History

Bangladesh
- Name: CGS Shamol Bangla
- Builder: Dockyard and Engineering Works Limited
- Laid down: 21 April 2015
- Acquired: 1 August 2018
- Commissioned: 15 November 2020
- Identification: Pennant number: P 203
- Status: Active

General characteristics
- Class & type: Sobuj Bangla-class patrol craft
- Displacement: 297 tonnes
- Length: 51.4 m (169 ft)
- Beam: 7 m (23 ft)
- Draught: 1.9 m (6 ft 3 in)
- Propulsion: 2 × DEUTZ 2,240 kW (3,000 hp) diesel, 2 × shafts
- Speed: 23 knots (43 km/h; 26 mph)
- Range: 1,500 nmi (2,800 km; 1,700 mi)
- Complement: 45 personnel
- Armament: 2 × Oerlikon KBA 25 mm gun; 2 × 14.5 mm gun;

= CGS Shamol Bangla =

Bangladesh Coast Guard patrol vessel

CGS Shamol Bangla is a Sobuj Bangla-class inshore patrol vessel, which has served the Bangladesh Coast Guard since 2020.

==Career==
The ship was laid down on 21 April 2015. She was handed over to the Bangladesh Coast Guard on 1 August 2018. She was commissioned to the Bangladesh Coast Guard on 15 November 2020.

==Design==
The ship is 51.4 m long, 7 m wide and has a 1.9 m draught with a displacement of 297 tonnes.

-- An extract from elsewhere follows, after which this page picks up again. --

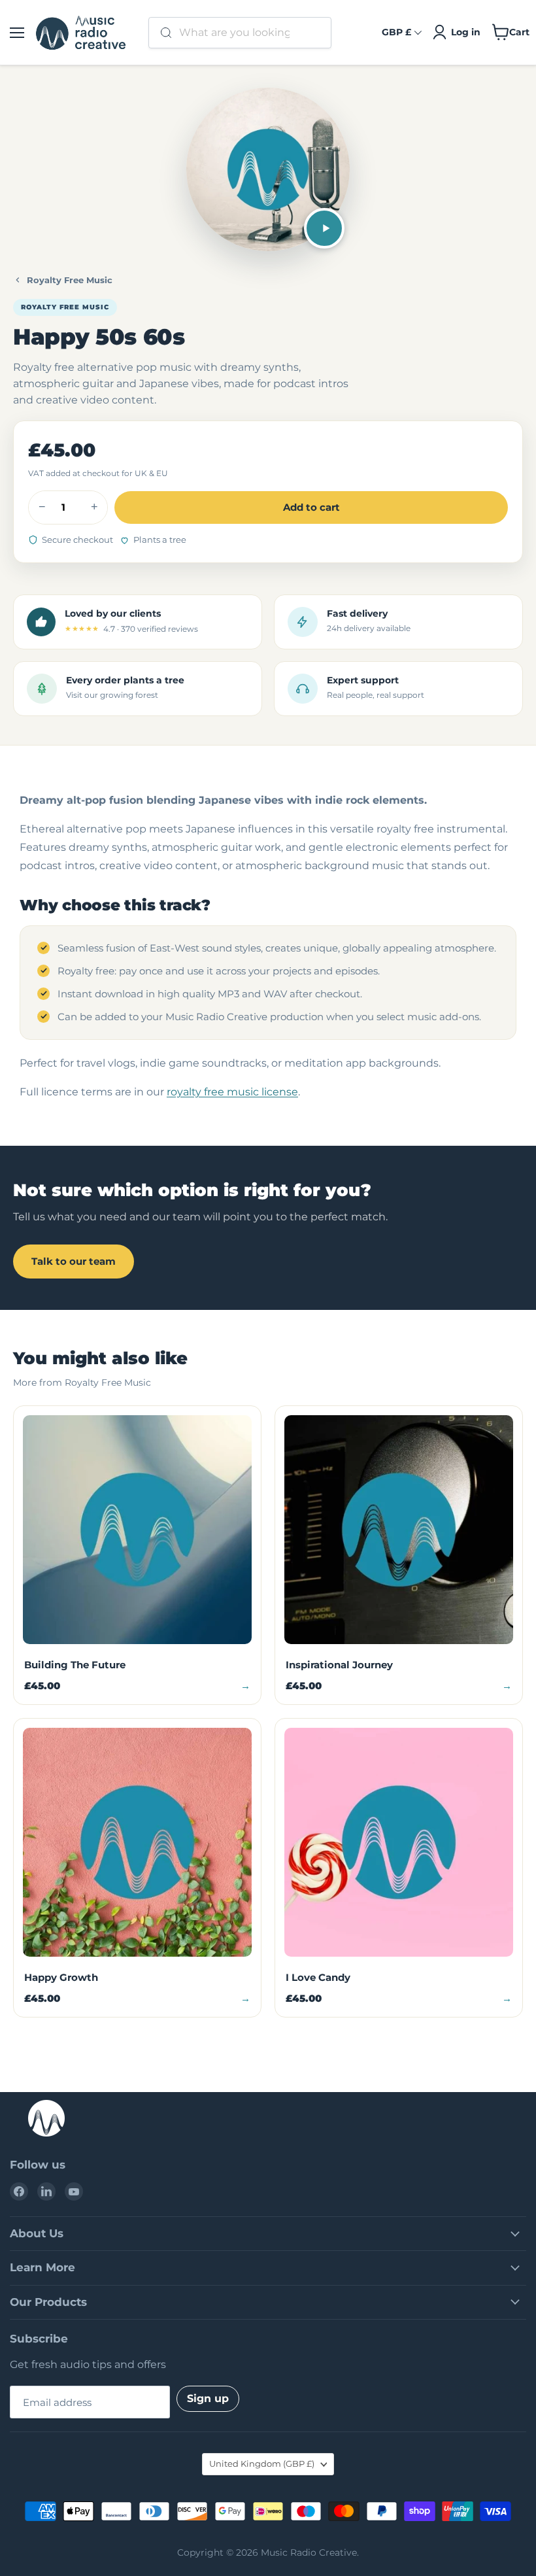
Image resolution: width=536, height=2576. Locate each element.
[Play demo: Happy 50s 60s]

The patrol craft is powered by two German DEUTZ diesel engines which can produce 2240 kW driving two shafts for a top speed of 23 kn. She has a complement of 45 and a maximum range of 1500 nmi. She can carry out operations in sea state four and can sustain up to sea state six.

==Armament==
The ship is armed with two Oerlikon KBA 25 mm guns and two 14.5 mm guns.